■ EXERCISE GOAL: Would it be possible to output exactly, and only, the lines below from the one holding "The image size is (1443, 810)." to the last line, both included, with every picture left out?
[DATA EXTRACTS — start]
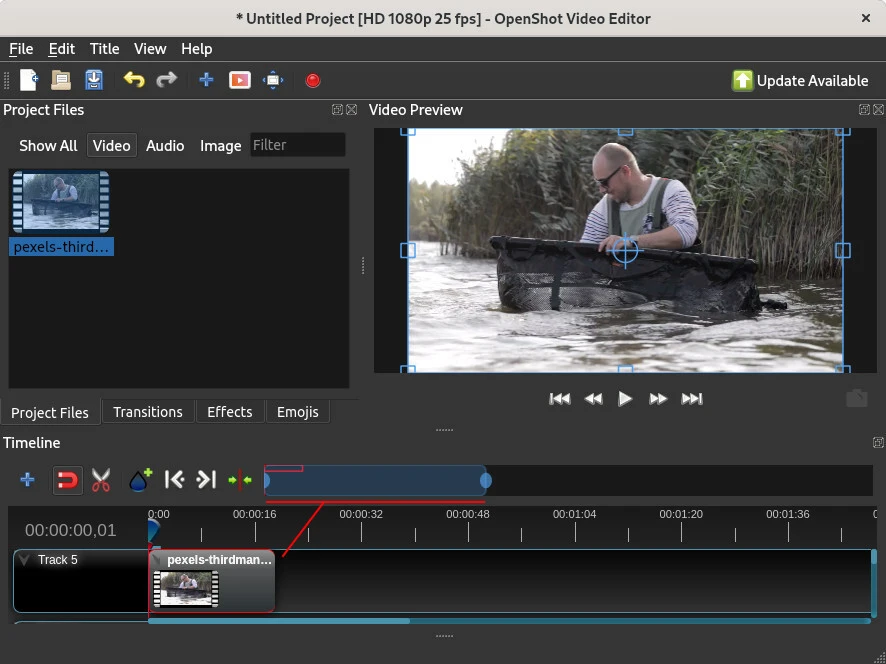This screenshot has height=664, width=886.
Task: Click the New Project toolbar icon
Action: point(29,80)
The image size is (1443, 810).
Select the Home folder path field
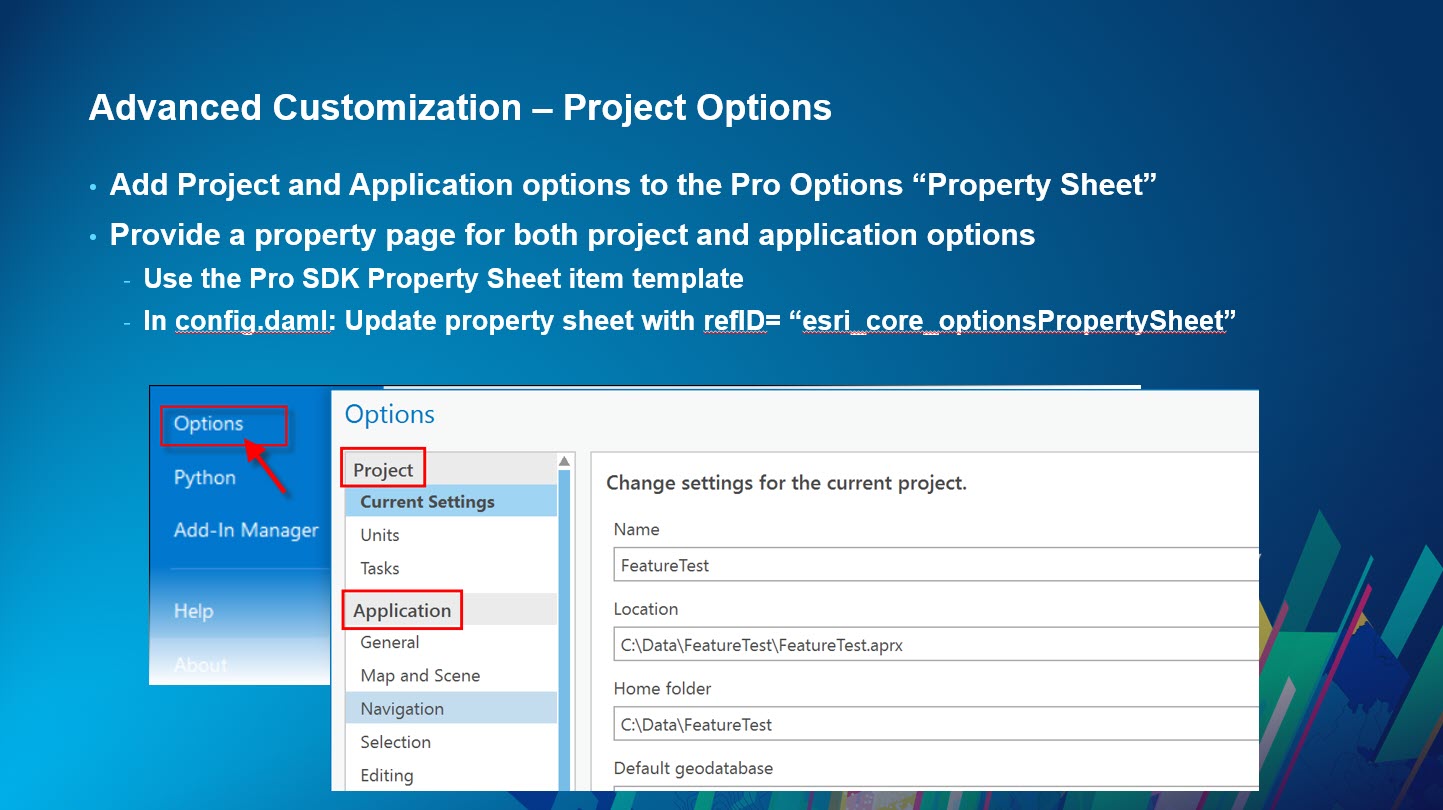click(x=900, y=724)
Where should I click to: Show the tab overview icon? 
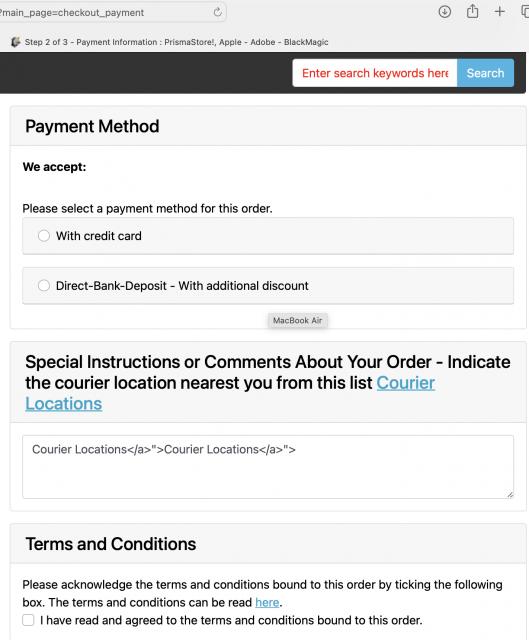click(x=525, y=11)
[DATA EXTRACTS — finish]
■ ANSWER BOX:
The image size is (1443, 810).
Select the Home folder path field
click(x=900, y=724)
Where should I click to: Show the tab overview icon? 
click(x=525, y=11)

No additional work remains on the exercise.